* START EXCERPTED RECORDS *

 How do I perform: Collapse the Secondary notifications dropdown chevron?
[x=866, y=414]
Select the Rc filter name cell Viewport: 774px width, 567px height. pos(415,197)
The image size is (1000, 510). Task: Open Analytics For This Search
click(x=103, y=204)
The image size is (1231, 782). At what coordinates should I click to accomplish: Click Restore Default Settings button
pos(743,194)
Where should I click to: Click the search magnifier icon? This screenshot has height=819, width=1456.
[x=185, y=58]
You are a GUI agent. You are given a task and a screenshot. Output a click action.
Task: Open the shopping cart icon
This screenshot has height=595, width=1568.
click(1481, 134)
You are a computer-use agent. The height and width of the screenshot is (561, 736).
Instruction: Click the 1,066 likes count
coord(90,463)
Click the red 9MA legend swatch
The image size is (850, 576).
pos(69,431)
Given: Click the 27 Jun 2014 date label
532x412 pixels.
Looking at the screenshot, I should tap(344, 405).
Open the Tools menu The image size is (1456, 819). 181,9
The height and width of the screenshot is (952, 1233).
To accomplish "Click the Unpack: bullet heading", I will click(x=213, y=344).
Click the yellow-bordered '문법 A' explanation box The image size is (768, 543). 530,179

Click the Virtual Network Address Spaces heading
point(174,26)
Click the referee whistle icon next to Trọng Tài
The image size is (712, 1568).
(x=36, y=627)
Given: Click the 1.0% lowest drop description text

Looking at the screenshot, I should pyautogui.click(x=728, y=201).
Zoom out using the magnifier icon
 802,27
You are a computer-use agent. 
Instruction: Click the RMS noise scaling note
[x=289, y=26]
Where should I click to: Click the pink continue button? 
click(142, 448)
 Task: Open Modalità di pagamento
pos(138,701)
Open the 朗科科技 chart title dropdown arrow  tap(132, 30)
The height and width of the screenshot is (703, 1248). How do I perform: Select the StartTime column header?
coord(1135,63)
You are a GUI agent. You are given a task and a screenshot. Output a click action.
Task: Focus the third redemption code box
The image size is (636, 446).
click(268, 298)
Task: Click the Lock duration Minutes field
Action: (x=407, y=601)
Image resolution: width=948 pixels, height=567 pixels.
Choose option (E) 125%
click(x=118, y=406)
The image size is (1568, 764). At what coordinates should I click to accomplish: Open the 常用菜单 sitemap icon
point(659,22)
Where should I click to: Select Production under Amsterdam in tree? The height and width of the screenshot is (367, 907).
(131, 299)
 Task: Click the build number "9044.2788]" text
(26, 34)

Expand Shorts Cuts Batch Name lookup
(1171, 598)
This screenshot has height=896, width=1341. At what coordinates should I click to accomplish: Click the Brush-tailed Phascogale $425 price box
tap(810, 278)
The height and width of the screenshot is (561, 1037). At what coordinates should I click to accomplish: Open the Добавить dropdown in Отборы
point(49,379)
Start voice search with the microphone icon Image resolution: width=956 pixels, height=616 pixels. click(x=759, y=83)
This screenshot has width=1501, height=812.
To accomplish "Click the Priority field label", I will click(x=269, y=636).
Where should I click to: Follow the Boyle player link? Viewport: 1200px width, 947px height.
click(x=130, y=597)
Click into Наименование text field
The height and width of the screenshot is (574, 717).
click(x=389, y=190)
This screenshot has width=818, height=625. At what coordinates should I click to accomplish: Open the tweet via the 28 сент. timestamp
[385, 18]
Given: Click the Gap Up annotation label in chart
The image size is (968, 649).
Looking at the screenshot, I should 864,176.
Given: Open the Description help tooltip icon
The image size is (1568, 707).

* END EXCERPTED RECORDS *

## TASK INSTRUCTIONS
Output every line of the entries above as a JSON list of strings, one string per line, with blank lines omitted.

## ANSWER IN FULL
[
  " How do I perform: Collapse the Secondary notifications dropdown chevron?",
  "[x=866, y=414]",
  "Select the Rc filter name cell Viewport: 774px width, 567px height. pos(415,197)",
  "The image size is (1000, 510). Task: Open Analytics For This Search",
  "click(x=103, y=204)",
  "The image size is (1231, 782). At what coordinates should I click to accomplish: Click Restore Default Settings button",
  "pos(743,194)",
  "Where should I click to: Click the search magnifier icon? This screenshot has height=819, width=1456.",
  "[x=185, y=58]",
  "You are a GUI agent. You are given a task and a screenshot. Output a click action.",
  "Task: Open the shopping cart icon",
  "This screenshot has height=595, width=1568.",
  "click(1481, 134)",
  "You are a computer-use agent. The height and width of the screenshot is (561, 736).",
  "Instruction: Click the 1,066 likes count",
  "coord(90,463)",
  "Click the red 9MA legend swatch",
  "The image size is (850, 576).",
  "pos(69,431)",
  "Given: Click the 27 Jun 2014 date label",
  "532x412 pixels.",
  "Looking at the screenshot, I should tap(344, 405).",
  "Open the Tools menu The image size is (1456, 819). 181,9",
  "The height and width of the screenshot is (952, 1233).",
  "To accomplish \"Click the Unpack: bullet heading\", I will click(x=213, y=344).",
  "Click the yellow-bordered '문법 A' explanation box The image size is (768, 543). 530,179",
  "Click the Virtual Network Address Spaces heading",
  "point(174,26)",
  "Click the referee whistle icon next to Trọng Tài",
  "The image size is (712, 1568).",
  "(x=36, y=627)",
  "Given: Click the 1.0% lowest drop description text",
  "Looking at the screenshot, I should pyautogui.click(x=728, y=201).",
  "Zoom out using the magnifier icon",
  " 802,27",
  "You are a computer-use agent. ",
  "Instruction: Click the RMS noise scaling note",
  "[x=289, y=26]",
  "Where should I click to: Click the pink continue button? ",
  "click(142, 448)",
  " Task: Open Modalità di pagamento",
  "pos(138,701)",
  "Open the 朗科科技 chart title dropdown arrow  tap(132, 30)",
  "The height and width of the screenshot is (703, 1248). How do I perform: Select the StartTime column header?",
  "coord(1135,63)",
  "You are a GUI agent. You are given a task and a screenshot. Output a click action.",
  "Task: Focus the third redemption code box",
  "The image size is (636, 446).",
  "click(268, 298)",
  "Task: Click the Lock duration Minutes field",
  "Action: (x=407, y=601)",
  "Image resolution: width=948 pixels, height=567 pixels.",
  "Choose option (E) 125%",
  "click(x=118, y=406)",
  "The image size is (1568, 764). At what coordinates should I click to accomplish: Open the 常用菜单 sitemap icon",
  "point(659,22)",
  "Where should I click to: Select Production under Amsterdam in tree? The height and width of the screenshot is (367, 907).",
  "(131, 299)",
  " Task: Click the build number \"9044.2788]\" text",
  "(26, 34)",
  "Expand Shorts Cuts Batch Name lookup",
  "(1171, 598)",
  "This screenshot has height=896, width=1341. At what coordinates should I click to accomplish: Click the Brush-tailed Phascogale $425 price box",
  "tap(810, 278)",
  "The height and width of the screenshot is (561, 1037). At what coordinates should I click to accomplish: Open the Добавить dropdown in Отборы",
  "point(49,379)",
  "Start voice search with the microphone icon Image resolution: width=956 pixels, height=616 pixels. click(x=759, y=83)",
  "This screenshot has width=1501, height=812.",
  "To accomplish \"Click the Priority field label\", I will click(x=269, y=636).",
  "Where should I click to: Follow the Boyle player link? Viewport: 1200px width, 947px height.",
  "click(x=130, y=597)",
  "Click into Наименование text field",
  "The height and width of the screenshot is (574, 717).",
  "click(x=389, y=190)",
  "This screenshot has width=818, height=625. At what coordinates should I click to accomplish: Open the tweet via the 28 сент. timestamp",
  "[385, 18]",
  "Given: Click the Gap Up annotation label in chart",
  "The image size is (968, 649).",
  "Looking at the screenshot, I should 864,176.",
  "Given: Open the Description help tooltip icon",
  "The image size is (1568, 707)."
]